* [WHAT IS NEEDED]: Could you transcribe all the entries exactly, omitting the pictures?
══════════
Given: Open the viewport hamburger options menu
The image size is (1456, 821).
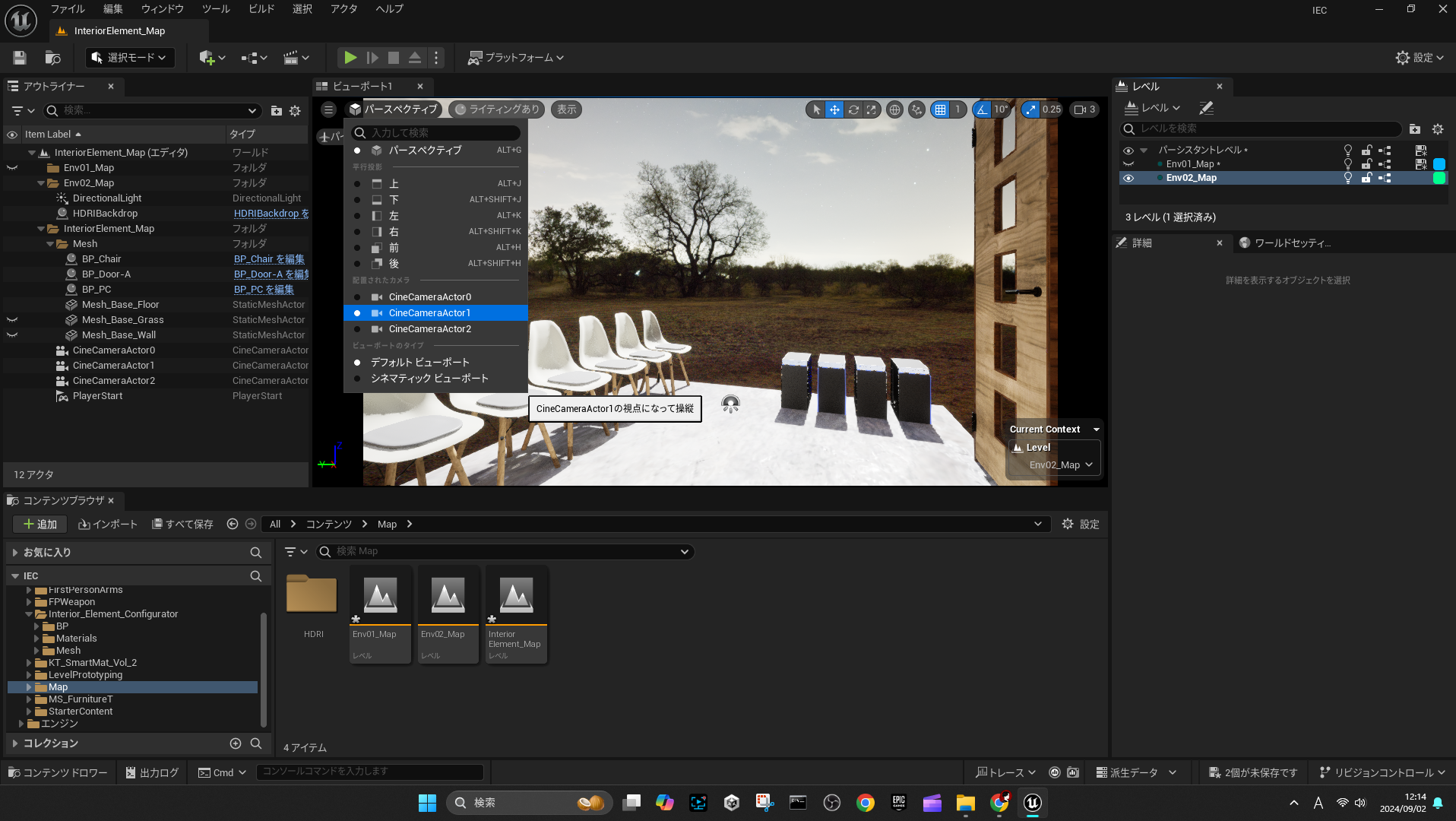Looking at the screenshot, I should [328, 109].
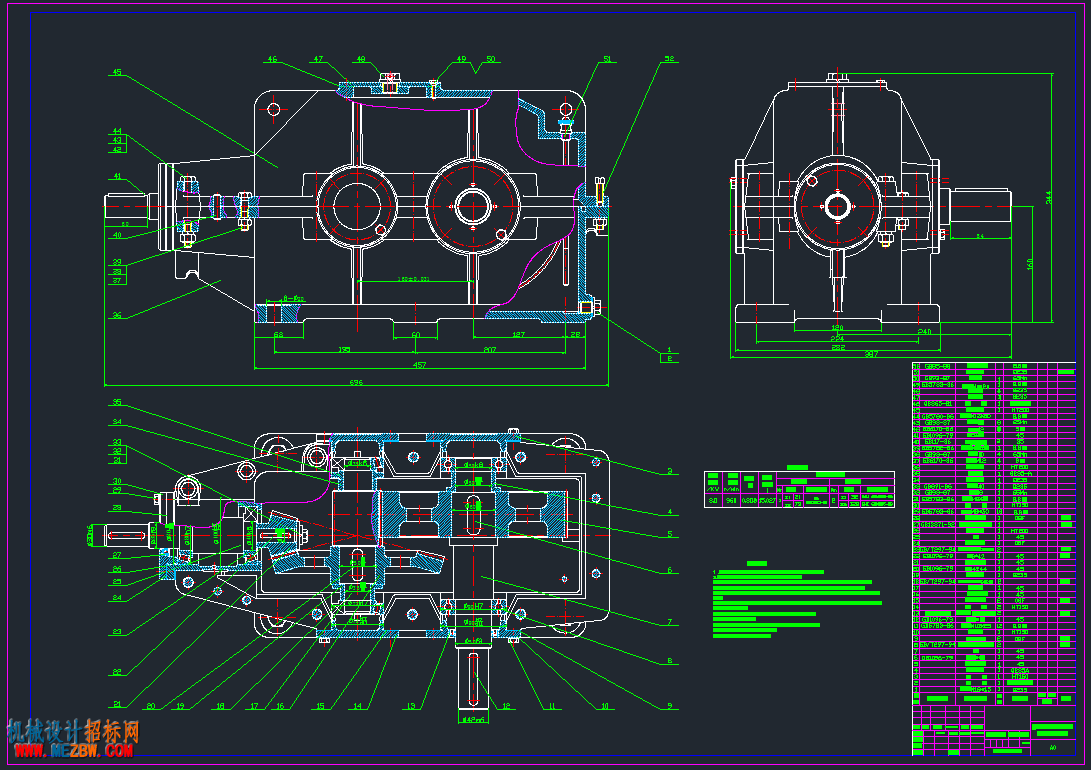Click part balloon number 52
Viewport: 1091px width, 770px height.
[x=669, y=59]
══════════
* [ANSWER TO THIS PROBLEM]:
Given: Open the viewport hamburger options menu
The image size is (1456, 821).
Looking at the screenshot, I should [328, 109].
Click part balloon number 52
Viewport: 1091px width, 770px height.
[x=669, y=59]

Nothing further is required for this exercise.